--- Information supplied ---

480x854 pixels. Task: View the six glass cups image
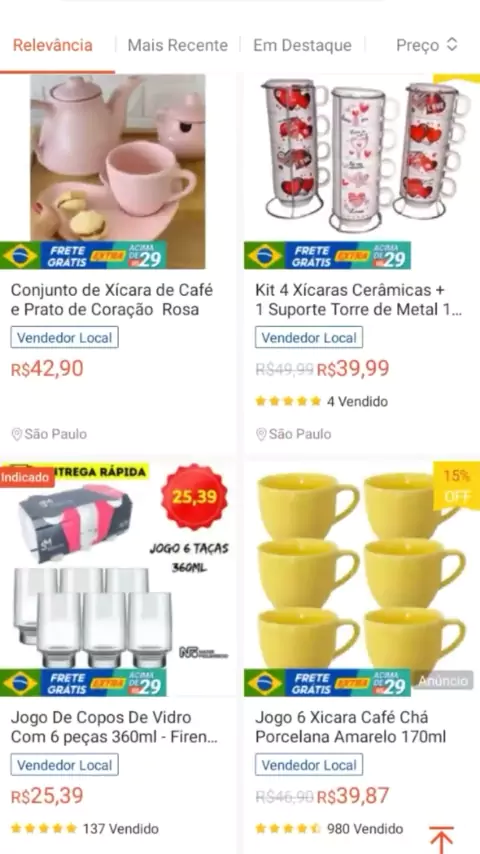coord(118,578)
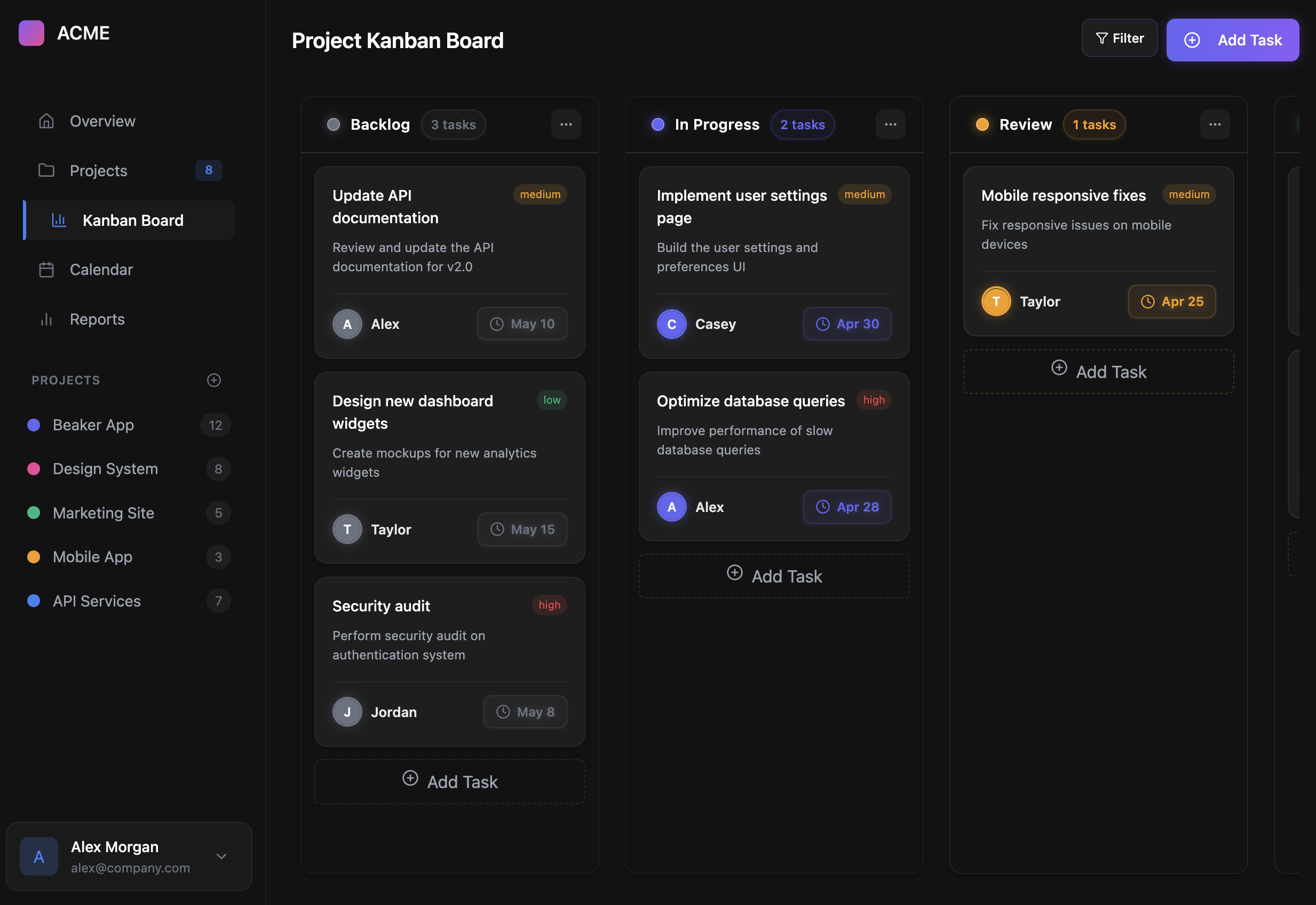Select the Overview home icon
The image size is (1316, 905).
pyautogui.click(x=46, y=121)
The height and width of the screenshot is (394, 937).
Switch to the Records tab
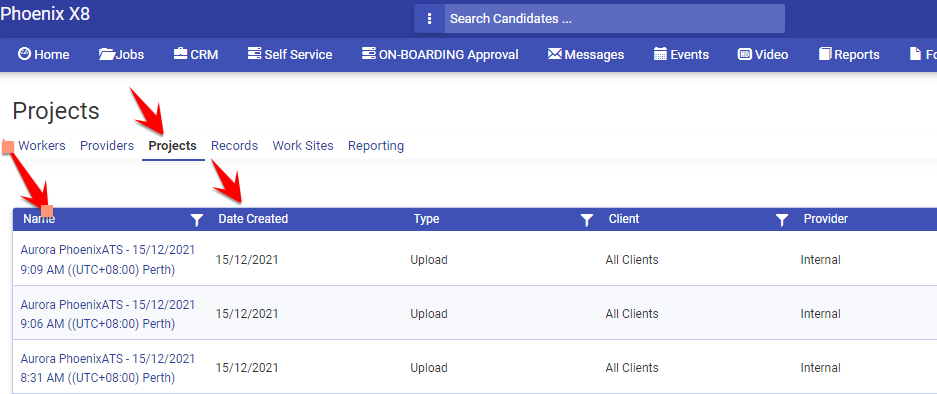pyautogui.click(x=234, y=145)
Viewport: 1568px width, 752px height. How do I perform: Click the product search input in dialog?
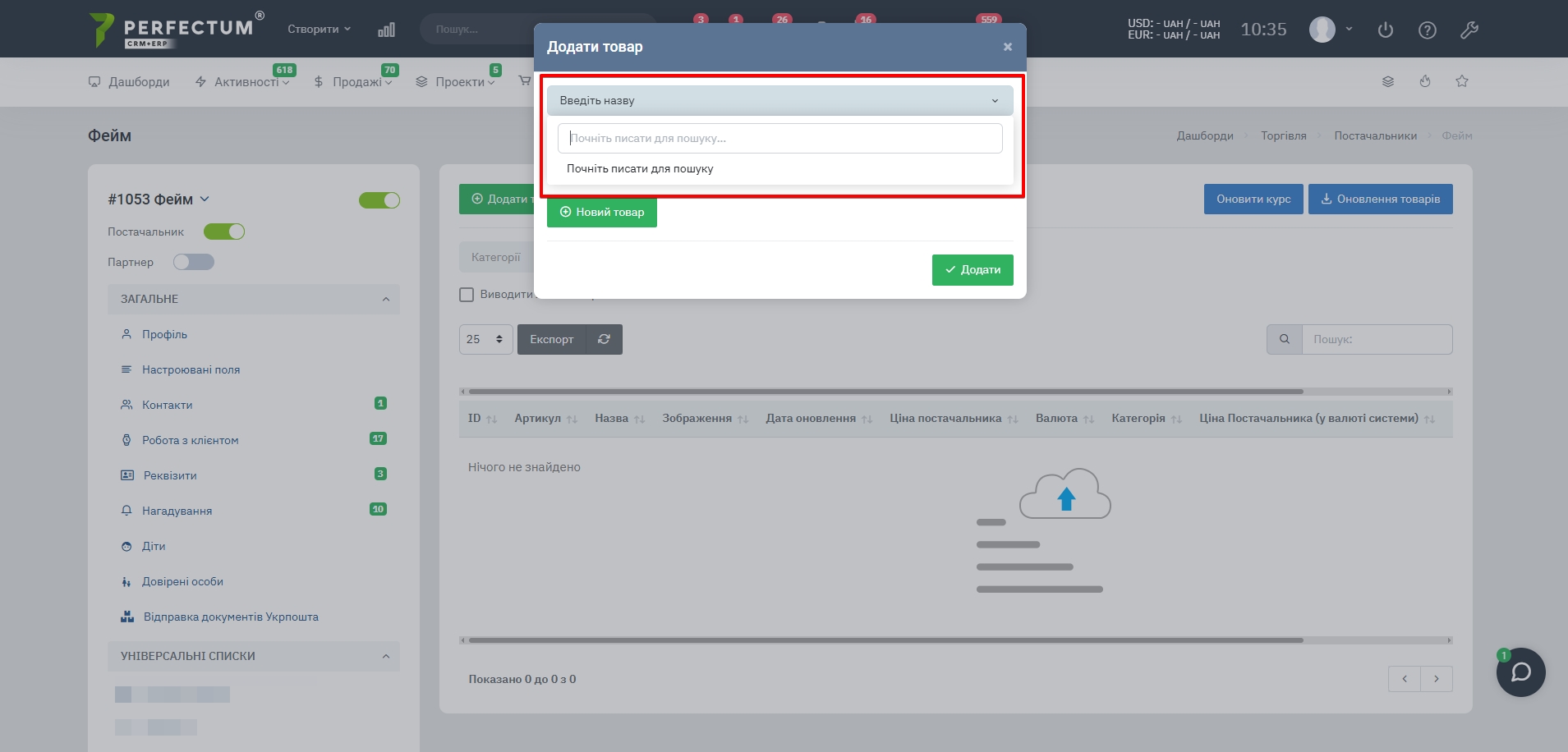click(x=779, y=138)
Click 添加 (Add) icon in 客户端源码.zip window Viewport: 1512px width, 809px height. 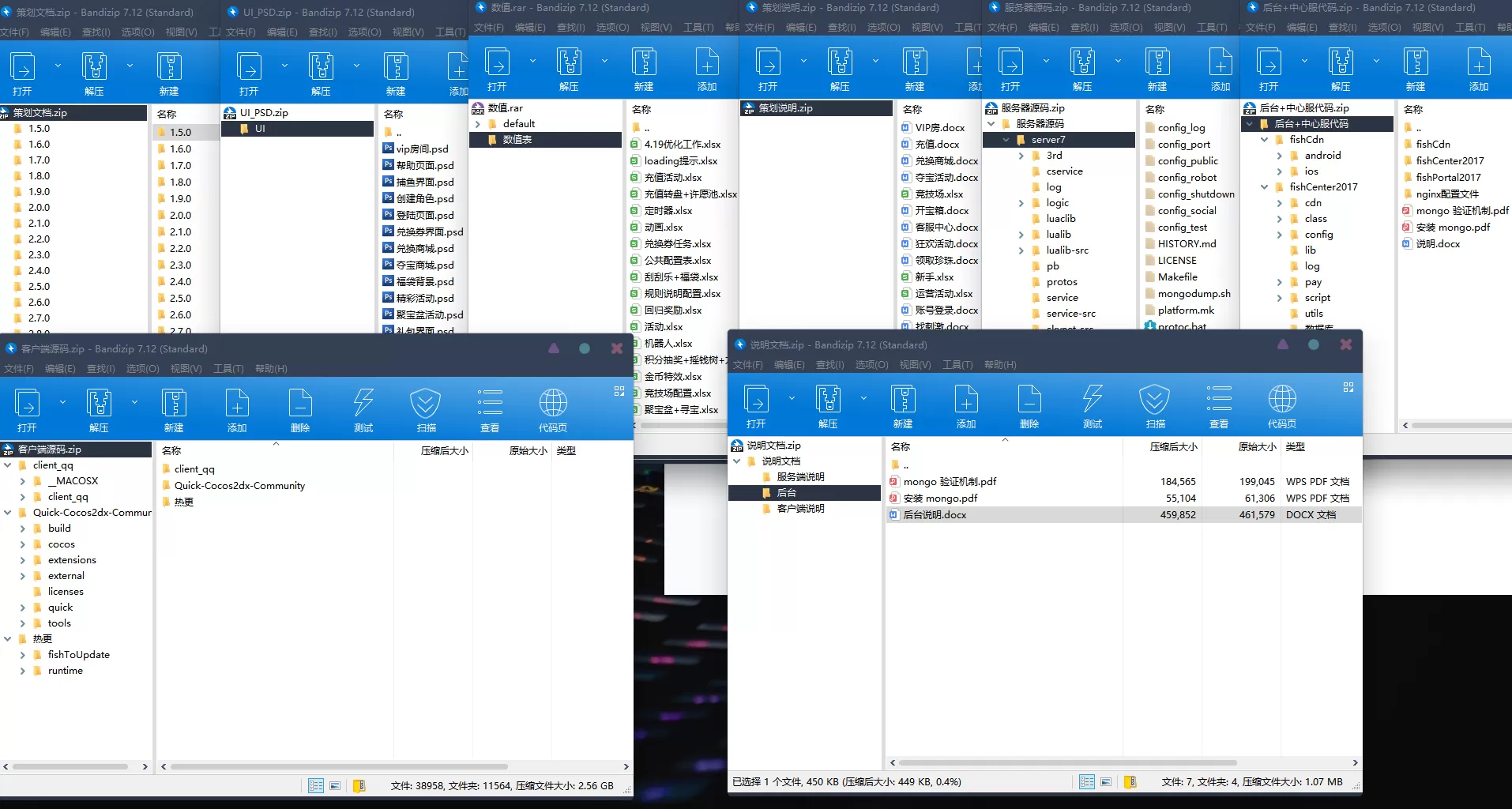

---

● Exercise details:
Reproduce all of the material above verbatim, omitting the pictures from your answer.

● Solution:
480x854 pixels. Task: View the six glass cups image
coord(118,578)
Select the Overview home icon
The image size is (1316, 905).
pyautogui.click(x=46, y=121)
The height and width of the screenshot is (394, 937).
Switch to the Records tab
pyautogui.click(x=234, y=145)
Viewport: 1568px width, 752px height. How do I perform: Click the product search input in dialog?
click(x=779, y=138)
Click 添加 (Add) icon in 客户端源码.zip window Viewport: 1512px width, 809px height. 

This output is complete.